[YOUR INSTRUCTIONS]: Write out all the data again, exactly as it stands.
================
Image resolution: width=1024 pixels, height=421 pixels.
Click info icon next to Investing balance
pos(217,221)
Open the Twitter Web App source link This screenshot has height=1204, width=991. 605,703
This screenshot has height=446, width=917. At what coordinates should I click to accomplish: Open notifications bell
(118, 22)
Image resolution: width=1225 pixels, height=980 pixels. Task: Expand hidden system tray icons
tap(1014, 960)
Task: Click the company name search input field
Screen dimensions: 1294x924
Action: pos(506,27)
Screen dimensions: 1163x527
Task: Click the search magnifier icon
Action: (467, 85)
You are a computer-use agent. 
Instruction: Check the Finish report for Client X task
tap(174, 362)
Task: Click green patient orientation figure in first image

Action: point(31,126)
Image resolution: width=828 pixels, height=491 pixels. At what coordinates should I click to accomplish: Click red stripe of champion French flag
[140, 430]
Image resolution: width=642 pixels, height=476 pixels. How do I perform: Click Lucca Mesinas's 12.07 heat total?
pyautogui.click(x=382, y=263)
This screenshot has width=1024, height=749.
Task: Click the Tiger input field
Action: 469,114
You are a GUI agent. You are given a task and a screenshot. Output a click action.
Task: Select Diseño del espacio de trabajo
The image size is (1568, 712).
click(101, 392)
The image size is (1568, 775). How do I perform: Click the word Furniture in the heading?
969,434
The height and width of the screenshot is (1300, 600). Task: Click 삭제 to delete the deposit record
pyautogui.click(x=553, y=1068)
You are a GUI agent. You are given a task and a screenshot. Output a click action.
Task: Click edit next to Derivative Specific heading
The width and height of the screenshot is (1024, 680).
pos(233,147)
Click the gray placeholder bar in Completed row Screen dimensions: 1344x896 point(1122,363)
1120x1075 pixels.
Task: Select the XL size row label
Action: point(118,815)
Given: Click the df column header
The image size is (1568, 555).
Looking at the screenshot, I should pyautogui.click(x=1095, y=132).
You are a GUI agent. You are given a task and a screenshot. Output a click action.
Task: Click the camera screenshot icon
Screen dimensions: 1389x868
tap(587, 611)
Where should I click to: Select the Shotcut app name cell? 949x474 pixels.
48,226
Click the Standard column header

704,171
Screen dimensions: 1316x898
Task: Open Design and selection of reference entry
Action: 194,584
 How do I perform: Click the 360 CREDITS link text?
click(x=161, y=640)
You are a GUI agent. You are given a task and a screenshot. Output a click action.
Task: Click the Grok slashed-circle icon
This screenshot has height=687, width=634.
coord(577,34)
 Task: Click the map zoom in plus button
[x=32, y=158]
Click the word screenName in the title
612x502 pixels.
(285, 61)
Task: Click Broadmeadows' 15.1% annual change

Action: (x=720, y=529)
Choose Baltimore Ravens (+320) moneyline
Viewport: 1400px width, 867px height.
================
[FINAL ANSWER]:
Image resolution: width=1024 pixels, height=421 pixels.
Click info icon next to Investing balance
pos(217,221)
Open the Twitter Web App source link This screenshot has height=1204, width=991. 605,703
This screenshot has height=446, width=917. At what coordinates should I click to accomplish: Open notifications bell
(118, 22)
Image resolution: width=1225 pixels, height=980 pixels. Task: Expand hidden system tray icons
tap(1014, 960)
Task: Click the company name search input field
Screen dimensions: 1294x924
Action: pos(506,27)
Screen dimensions: 1163x527
Task: Click the search magnifier icon
Action: (467, 85)
You are a computer-use agent. 
Instruction: Check the Finish report for Client X task
tap(174, 362)
Task: Click green patient orientation figure in first image

Action: point(31,126)
Image resolution: width=828 pixels, height=491 pixels. At what coordinates should I click to accomplish: Click red stripe of champion French flag
[140, 430]
Image resolution: width=642 pixels, height=476 pixels. How do I perform: Click Lucca Mesinas's 12.07 heat total?
pyautogui.click(x=382, y=263)
This screenshot has width=1024, height=749.
Task: Click the Tiger input field
Action: 469,114
You are a GUI agent. You are given a task and a screenshot. Output a click action.
Task: Select Diseño del espacio de trabajo
The image size is (1568, 712).
click(101, 392)
The image size is (1568, 775). How do I perform: Click the word Furniture in the heading?
969,434
The height and width of the screenshot is (1300, 600). Task: Click 삭제 to delete the deposit record
pyautogui.click(x=553, y=1068)
You are a GUI agent. You are given a task and a screenshot. Output a click action.
Task: Click edit next to Derivative Specific heading
The width and height of the screenshot is (1024, 680).
pos(233,147)
Click the gray placeholder bar in Completed row Screen dimensions: 1344x896 point(1122,363)
1120x1075 pixels.
Task: Select the XL size row label
Action: point(118,815)
Given: Click the df column header
The image size is (1568, 555).
Looking at the screenshot, I should pyautogui.click(x=1095, y=132).
You are a GUI agent. You are given a task and a screenshot. Output a click action.
Task: Click the camera screenshot icon
Screen dimensions: 1389x868
tap(587, 611)
Where should I click to: Select the Shotcut app name cell? 949x474 pixels.
48,226
Click the Standard column header

704,171
Screen dimensions: 1316x898
Task: Open Design and selection of reference entry
Action: 194,584
 How do I perform: Click the 360 CREDITS link text?
click(x=161, y=640)
You are a GUI agent. You are given a task and a screenshot. Output a click action.
Task: Click the Grok slashed-circle icon
This screenshot has height=687, width=634.
coord(577,34)
 Task: Click the map zoom in plus button
[x=32, y=158]
Click the word screenName in the title
612x502 pixels.
(285, 61)
Task: Click Broadmeadows' 15.1% annual change

Action: (x=720, y=529)
Choose Baltimore Ravens (+320) moneyline
Viewport: 1400px width, 867px height.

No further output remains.